[MD] On Indian Values (Part I?)
Platt Holden
pholden at davtv.com
Fri Apr 28 08:34:58 PDT 2006
[Arlo]
> So, in the interest of fairnesss, I offer this. You accuse me
> (constantly) of being a "socialist", and yet I've repeatedly stated I
> favor and value a free market.
What you've repeatedly stated is that you favor and value a regulated
market, and that you favor using the tax code to transfer wealth from
each according to his abilities, to each according to his needs. That,
my friend, is pure Marx.
> Can you tell me ONE THING that you accept
> from Pirsig that IS OPPOSED to your "conservative agenda"? One thing?
> You have a lot to choose from here, since you dismiss outright around
> 7/10 of his writings for their "contrary to conservatismness".

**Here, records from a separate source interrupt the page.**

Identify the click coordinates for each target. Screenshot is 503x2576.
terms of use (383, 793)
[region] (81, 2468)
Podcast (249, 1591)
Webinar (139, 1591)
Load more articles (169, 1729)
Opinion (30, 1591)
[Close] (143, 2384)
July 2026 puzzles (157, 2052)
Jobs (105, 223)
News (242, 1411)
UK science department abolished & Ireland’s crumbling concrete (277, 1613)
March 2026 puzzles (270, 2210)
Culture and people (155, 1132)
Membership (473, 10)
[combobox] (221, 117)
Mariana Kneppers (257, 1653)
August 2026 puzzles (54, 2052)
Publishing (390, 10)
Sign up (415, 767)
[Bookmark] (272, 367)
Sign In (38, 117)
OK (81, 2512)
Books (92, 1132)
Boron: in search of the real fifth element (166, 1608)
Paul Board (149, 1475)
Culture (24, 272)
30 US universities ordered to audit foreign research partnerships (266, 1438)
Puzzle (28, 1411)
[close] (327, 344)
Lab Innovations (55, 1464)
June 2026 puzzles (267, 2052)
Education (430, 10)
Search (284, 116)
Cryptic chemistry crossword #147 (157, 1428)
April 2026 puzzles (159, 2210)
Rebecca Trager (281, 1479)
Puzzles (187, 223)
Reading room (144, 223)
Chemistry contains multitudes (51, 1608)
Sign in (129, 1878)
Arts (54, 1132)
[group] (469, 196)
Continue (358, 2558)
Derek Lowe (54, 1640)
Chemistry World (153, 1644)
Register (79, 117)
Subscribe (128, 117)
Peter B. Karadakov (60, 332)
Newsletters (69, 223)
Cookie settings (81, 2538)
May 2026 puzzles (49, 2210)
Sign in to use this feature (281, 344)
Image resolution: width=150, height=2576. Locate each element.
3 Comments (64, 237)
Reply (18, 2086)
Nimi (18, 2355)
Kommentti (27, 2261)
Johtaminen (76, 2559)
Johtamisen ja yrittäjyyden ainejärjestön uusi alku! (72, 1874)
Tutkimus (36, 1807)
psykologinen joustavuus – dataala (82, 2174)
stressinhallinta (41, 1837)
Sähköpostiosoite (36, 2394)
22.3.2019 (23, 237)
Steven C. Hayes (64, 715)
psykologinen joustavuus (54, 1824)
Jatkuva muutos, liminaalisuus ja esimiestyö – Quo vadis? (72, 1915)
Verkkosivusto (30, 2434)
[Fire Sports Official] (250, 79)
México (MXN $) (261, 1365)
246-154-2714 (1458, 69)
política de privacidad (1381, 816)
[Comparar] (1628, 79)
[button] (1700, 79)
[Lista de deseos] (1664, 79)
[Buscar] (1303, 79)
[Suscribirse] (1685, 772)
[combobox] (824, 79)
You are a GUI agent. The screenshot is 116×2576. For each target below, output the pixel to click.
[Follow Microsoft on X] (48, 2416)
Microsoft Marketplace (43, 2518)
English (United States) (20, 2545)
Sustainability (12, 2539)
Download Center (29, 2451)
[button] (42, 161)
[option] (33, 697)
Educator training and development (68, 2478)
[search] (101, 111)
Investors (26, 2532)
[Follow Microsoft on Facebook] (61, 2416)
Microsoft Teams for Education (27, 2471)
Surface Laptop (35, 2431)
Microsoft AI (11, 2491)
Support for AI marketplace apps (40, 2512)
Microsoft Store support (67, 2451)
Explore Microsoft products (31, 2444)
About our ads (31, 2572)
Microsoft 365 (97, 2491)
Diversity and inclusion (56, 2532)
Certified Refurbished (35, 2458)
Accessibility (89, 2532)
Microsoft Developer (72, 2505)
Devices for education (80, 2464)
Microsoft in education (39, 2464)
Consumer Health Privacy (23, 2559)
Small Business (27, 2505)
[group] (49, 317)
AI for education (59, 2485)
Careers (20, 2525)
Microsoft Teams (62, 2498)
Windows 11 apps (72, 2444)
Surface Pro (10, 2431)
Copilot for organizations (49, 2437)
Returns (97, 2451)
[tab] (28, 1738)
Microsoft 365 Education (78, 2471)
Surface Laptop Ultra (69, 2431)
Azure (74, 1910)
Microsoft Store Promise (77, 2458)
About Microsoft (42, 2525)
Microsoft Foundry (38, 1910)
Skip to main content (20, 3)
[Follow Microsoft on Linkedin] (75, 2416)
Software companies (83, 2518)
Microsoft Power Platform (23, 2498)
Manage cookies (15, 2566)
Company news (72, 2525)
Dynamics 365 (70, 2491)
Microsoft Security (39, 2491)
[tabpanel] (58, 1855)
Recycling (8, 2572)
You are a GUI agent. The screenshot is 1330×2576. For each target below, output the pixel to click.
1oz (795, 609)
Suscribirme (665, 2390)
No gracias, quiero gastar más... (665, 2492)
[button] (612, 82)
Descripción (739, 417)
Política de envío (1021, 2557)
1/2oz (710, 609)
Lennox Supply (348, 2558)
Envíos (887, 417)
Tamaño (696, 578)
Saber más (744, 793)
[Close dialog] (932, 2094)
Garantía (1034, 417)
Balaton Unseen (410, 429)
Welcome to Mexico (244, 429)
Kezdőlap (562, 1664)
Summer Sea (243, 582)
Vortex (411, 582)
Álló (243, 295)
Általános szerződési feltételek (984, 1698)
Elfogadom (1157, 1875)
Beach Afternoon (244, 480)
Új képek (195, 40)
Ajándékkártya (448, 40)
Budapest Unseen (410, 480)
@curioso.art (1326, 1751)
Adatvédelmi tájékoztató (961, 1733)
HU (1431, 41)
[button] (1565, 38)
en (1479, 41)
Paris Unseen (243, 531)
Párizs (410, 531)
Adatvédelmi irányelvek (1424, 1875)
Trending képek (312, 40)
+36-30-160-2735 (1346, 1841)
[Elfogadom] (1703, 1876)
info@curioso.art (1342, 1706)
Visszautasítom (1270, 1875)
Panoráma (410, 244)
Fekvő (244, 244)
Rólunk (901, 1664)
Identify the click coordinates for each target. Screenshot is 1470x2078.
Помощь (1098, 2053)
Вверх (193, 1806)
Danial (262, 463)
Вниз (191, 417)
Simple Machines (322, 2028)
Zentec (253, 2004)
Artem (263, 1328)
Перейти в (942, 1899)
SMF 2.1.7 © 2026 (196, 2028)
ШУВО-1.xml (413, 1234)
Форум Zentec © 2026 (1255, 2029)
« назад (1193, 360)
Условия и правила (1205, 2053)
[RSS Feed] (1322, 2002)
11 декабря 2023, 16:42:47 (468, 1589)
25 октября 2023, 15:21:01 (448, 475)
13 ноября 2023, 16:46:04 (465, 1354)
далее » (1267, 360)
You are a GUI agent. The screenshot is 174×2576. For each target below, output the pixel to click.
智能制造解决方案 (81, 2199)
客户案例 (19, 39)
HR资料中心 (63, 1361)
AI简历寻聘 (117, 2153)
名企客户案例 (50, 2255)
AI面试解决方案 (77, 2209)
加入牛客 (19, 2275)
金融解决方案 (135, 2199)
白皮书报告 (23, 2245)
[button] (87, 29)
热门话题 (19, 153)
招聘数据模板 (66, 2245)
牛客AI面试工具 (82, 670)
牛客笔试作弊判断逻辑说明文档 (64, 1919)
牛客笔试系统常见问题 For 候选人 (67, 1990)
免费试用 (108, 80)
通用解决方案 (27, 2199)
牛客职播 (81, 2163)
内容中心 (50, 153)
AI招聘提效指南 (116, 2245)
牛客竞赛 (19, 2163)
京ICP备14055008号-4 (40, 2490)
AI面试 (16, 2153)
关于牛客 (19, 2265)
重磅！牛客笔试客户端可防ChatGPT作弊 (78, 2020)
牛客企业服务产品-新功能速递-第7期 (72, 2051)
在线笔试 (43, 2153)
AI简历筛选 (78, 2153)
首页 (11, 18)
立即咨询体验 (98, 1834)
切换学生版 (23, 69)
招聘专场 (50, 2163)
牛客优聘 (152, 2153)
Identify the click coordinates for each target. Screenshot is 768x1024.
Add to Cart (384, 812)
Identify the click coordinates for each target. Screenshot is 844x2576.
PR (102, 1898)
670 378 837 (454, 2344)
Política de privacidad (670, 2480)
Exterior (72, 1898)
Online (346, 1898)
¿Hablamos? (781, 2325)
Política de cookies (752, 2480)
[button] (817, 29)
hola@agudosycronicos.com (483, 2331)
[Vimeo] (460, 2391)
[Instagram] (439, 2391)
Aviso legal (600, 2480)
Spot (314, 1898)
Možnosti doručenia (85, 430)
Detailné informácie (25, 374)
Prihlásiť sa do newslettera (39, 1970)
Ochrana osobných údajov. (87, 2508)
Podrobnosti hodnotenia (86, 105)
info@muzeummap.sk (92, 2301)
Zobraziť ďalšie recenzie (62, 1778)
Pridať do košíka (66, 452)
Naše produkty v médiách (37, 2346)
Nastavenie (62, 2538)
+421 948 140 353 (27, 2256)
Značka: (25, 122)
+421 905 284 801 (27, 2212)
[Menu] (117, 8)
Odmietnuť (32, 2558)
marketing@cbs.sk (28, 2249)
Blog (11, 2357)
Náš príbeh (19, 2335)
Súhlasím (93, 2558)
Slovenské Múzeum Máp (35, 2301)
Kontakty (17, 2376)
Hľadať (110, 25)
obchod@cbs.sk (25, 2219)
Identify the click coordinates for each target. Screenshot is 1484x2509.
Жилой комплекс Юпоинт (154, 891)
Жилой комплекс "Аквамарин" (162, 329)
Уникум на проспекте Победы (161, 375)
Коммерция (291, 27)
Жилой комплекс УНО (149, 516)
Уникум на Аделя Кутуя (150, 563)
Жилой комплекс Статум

Nonsense. The bulk of Pirsig's ideas I agree with. What you constantly
duck, evade, deny and otherwise ignore is his explanation of why the
country is it's present sorry state. The intellectuals who have take
over society with their various "scientific" socialist programs have
screwed things up royally. The humanist, materialist, secularist elite
who consider men as nothing more than Darwinian naked apes and all ape
cultures of equal value are in command. Result: "Sometime after the
twenties a secret loneliness, so penetrating and so encompassing that
we are only beginning to realize the extent of it, descended upon the
land. This scientific, psychiatric isolation and futility had become a
far worse prison of the spirit than the old Victorian "virtue" ever
was." (Lila, 22)
All of Pirsig's writing is directed to correcting this slide into a
"prison of the spirit" brought about by the intellectual prevailing
subject-object worldview. You can spin your way around ZMM all you
want, but until you address the core of Pirsig's thesis in Lila, you
dodge the significance of the problem he exposes and the solution he
proposes.
And a regulated market is not his answer.